My career has been in education: mainly higher education – visual arts and culture;communication studies; women’s studies -and I have worked with people of all ages (5-70) and many different backgrounds and nationalities in a variety of settings (formal and informal). Parallel to my academic work was activism and policy making around participatory democracy and equality issues in the workplace.
I currently provide study skills support at two universities, to students assessed with dyslexia and/or dyspraxia and/or dyscalculia. Their educational experiences are a reminder of both how bad things still are and how transforming good educational experience can be, however late. They are an inspiration. Social class as a differential factor in early assessment and subsequent good quality educational support is evident.
I know at first hand how creative education can transform lives and aspirations; in particular, creative work (art, writing, performance), and work on gender / women’s studies.
Creative education and experiential learning give people courage, make them stronger, more confident, personally and socially; more imaginative; develop personal, social and political awareness. I believe these experiences make women less vulnerable, providing a measure of safety in society.
I teach creative writing courses, ‘Writing by Women for Women: Auto/biography, Crisis, Creativity’ in the Continuing Education Department at the University of Liverpool. Student responses include: a graduate student in her twenties wanting to know why the reading she had just done in preparation for week 2 had not been included in her undergraduate degree; and other, older students seeking out and devouring the work of particular women writers and declaring the experience an epiphany, life-changing.
Since 1994, my freelance work with people in business and industry and the NHS has been delivered via ECOE (English, Communication, Organisation, Equality): providing professional development and consultancy with specific reference to communication and equality issues.
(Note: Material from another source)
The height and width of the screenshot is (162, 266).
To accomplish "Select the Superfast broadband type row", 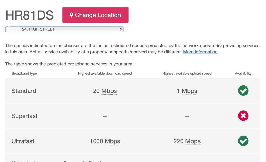I will (133, 116).
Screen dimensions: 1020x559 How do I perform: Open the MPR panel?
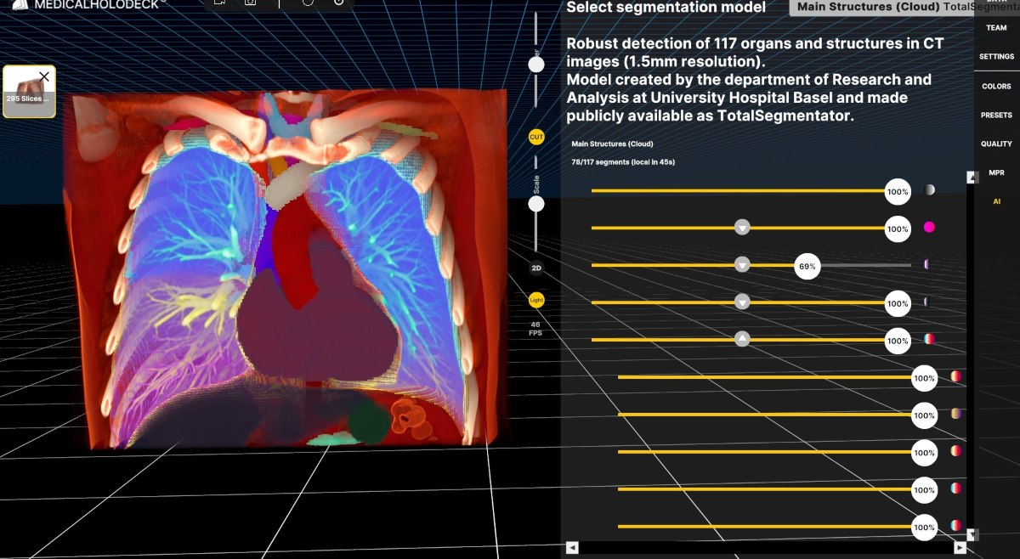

I have worked with many nationalities and backgrounds, often in the context of challenge or crisis in the workplace.
I have been a published writer (in academic journals and edited collections) for twenty years, including co-editing three women’s studies collections; a journalist and poet (performing regularly in the city-region since 2004, and in 2008, responsible for organising three women’s poetry events, open to anyone). Conference organisation includes a national conference on art / education and equality issues in 1988; and inter/national feminist conferences and seminars over several years (for the Women’s Studies Network [ UK] and WHEN [Women in Higher Education Network]). I have given many conference presentations, in the UK and Europe, and have acted as a referee for four UK academic journals. I act as friend and/or mentor to women as required, in relation to their creative work and career paths.
I am a longstanding member of the BSA Study Group on Auto/Biography and have been a regular presenter at its conferences. In 2007 I broke the mould by reading several poems, instead of presenting a conference paper.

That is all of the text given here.